In Berlin, we know that people are going to be partying at night — there are about 25,000 cops in the city, but even with ten times that number, you would not be able to stop parties entirely. So we want people to party outside — with masks, in relatively small groups (say 25 or 50), and with lists for contact tracing. A left-wing government in Berlin would provide infrastructure for this kind of low-risk partying.
Our government, however, is using the police to implement health policy. And police are doing what they always do: harassing young people, especially young people of colour. Thanks to the corona measures, the Bullen have an excuse to do just about anything they want.
Last Friday, after declaring the curfew, our “left-wing” government mobilised up to 5,000 police to evict people from Liebig34. Can anyone seriously claim that such a huge police orgy is safer than a small party in a park?

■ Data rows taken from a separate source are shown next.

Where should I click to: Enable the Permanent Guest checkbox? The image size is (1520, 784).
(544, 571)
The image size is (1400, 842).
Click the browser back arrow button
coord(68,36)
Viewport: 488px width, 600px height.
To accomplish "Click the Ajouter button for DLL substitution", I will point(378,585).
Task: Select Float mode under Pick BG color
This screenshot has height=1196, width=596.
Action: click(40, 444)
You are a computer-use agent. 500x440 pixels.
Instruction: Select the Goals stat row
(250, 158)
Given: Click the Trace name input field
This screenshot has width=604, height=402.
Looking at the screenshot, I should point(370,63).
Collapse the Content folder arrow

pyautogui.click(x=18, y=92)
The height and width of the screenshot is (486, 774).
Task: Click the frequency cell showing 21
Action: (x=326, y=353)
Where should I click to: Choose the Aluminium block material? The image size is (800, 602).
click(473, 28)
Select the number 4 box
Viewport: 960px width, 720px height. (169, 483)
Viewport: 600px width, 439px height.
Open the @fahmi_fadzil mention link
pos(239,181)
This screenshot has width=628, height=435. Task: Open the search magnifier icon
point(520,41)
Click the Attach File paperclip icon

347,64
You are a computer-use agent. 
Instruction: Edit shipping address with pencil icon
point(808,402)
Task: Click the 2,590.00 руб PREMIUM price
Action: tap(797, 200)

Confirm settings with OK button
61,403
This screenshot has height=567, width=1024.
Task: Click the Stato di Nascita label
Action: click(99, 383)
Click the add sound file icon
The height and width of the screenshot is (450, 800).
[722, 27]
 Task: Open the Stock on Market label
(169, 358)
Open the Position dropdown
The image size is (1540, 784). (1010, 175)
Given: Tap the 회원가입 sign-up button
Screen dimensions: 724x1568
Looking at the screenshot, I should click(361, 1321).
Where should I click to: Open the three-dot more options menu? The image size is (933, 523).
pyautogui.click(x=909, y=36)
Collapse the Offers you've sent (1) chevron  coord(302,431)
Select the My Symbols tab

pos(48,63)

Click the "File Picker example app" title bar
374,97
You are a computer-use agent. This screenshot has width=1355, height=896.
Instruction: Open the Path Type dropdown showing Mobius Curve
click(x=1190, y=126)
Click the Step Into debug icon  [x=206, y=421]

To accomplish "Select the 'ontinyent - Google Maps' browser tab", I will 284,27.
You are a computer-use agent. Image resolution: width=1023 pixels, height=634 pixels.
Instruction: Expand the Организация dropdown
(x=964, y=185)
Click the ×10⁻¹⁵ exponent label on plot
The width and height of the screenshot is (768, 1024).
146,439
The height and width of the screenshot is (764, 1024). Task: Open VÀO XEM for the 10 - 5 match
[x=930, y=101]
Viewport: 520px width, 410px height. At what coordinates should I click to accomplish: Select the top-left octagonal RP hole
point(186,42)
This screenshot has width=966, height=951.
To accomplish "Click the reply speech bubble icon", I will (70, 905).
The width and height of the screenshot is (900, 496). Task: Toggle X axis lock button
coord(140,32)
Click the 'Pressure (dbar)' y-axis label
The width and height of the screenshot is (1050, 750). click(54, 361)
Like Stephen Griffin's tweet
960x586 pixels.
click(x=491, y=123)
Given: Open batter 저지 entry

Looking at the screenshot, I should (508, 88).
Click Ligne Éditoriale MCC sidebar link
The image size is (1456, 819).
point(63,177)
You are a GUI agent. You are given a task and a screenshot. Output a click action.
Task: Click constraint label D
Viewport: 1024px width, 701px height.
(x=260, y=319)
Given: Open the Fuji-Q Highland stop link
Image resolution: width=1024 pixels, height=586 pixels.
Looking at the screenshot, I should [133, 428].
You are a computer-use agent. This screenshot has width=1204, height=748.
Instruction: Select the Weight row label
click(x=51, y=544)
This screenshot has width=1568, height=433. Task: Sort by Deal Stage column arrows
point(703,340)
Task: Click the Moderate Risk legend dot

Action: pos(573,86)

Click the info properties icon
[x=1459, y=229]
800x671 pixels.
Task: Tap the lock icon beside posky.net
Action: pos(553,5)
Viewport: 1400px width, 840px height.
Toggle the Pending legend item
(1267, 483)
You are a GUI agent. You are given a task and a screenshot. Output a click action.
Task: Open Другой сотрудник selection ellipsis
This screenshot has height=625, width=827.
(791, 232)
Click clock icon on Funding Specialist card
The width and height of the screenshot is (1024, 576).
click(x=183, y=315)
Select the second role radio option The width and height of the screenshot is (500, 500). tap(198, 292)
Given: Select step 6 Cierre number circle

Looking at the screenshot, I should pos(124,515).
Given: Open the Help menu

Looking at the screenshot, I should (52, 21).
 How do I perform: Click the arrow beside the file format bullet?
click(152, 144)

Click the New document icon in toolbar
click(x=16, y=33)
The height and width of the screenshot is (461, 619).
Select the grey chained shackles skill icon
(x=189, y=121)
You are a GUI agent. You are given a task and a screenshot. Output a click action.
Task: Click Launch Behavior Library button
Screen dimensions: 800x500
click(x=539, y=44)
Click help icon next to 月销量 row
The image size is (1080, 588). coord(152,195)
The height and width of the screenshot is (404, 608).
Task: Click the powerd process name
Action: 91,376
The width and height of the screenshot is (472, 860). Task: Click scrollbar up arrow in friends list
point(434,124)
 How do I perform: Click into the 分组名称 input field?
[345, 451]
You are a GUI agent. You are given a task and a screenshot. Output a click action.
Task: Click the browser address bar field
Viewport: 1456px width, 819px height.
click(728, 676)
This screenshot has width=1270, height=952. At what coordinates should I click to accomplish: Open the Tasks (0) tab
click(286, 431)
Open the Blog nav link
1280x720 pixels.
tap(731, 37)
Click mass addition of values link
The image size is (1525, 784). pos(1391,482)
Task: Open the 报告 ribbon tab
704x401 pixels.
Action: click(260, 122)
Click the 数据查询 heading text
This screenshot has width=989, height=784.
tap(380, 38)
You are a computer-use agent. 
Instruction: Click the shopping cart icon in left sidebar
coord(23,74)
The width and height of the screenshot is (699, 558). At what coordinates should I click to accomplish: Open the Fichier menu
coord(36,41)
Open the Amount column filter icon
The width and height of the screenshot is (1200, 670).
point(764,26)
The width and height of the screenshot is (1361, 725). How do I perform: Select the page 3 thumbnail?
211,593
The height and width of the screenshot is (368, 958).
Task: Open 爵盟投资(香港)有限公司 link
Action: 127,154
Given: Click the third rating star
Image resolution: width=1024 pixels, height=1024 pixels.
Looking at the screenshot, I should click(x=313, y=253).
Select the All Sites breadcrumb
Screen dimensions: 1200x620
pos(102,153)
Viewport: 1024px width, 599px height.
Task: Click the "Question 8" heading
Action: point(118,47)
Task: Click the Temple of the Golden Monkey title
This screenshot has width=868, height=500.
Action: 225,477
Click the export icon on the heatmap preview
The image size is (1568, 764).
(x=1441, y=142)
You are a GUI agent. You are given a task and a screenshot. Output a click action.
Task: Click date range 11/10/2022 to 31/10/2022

You can gather in groups if you want to kick people out of their home at the request of a millionaire realty speculator — but not if you want to see friends
While prohibiting parties, the government has announced few new measures for offices, factories, or other workplaces where hundreds of people spend eight hours per day in close quarters. Ten colleagues can sit together in an office all day — but if they want to hang out together on the weekend, they are suddenly a risk for spreading Covid?
It’s not just workplaces either: Another place the coronavirus spreads easily is in crowded housing. This is one of the reasons that people of colour, in Germany just as much as in the USA, are so much more likely to die of Covid-19 — institutional racism forces people into small apartments without good access to medical care.
There are simple and genuinely left-wing solutions to these problems. For example, people need to get quarantine wages so they can stay home until the latest outbreak is under control. Essential workers who cannot stay home need bonuses for the risks, as well as a drastic reduction in working hours, while getting adequate PPE.
A left-wing government in Berlin could provide spacious and well-ventilated housing to everyone. There are, after all, plenty of empty apartments that some rich person only bought as an investment and / or holiday home. There is no shortage of hotels that are largely standing empty anyway. They just need to be opened up for people who need them.
But policies like these would gum up the gears of capital accumulation. They would require making the rich pay for the crisis. Our government, unfortunately, is not that left wing. It has been several decades, at least, since the SPD, the Greens, and Die LINKE could be described as left-wing parties. So the government doesn’t take the necessary measures — and instead, young people are offered up as scapegoats. “What are you going to do? Those darn kids are to blame!”
In other words, our left-wing government would rather let the epidemic rage than touch the fortunes of the handful of wealthy people who hold real power in this city.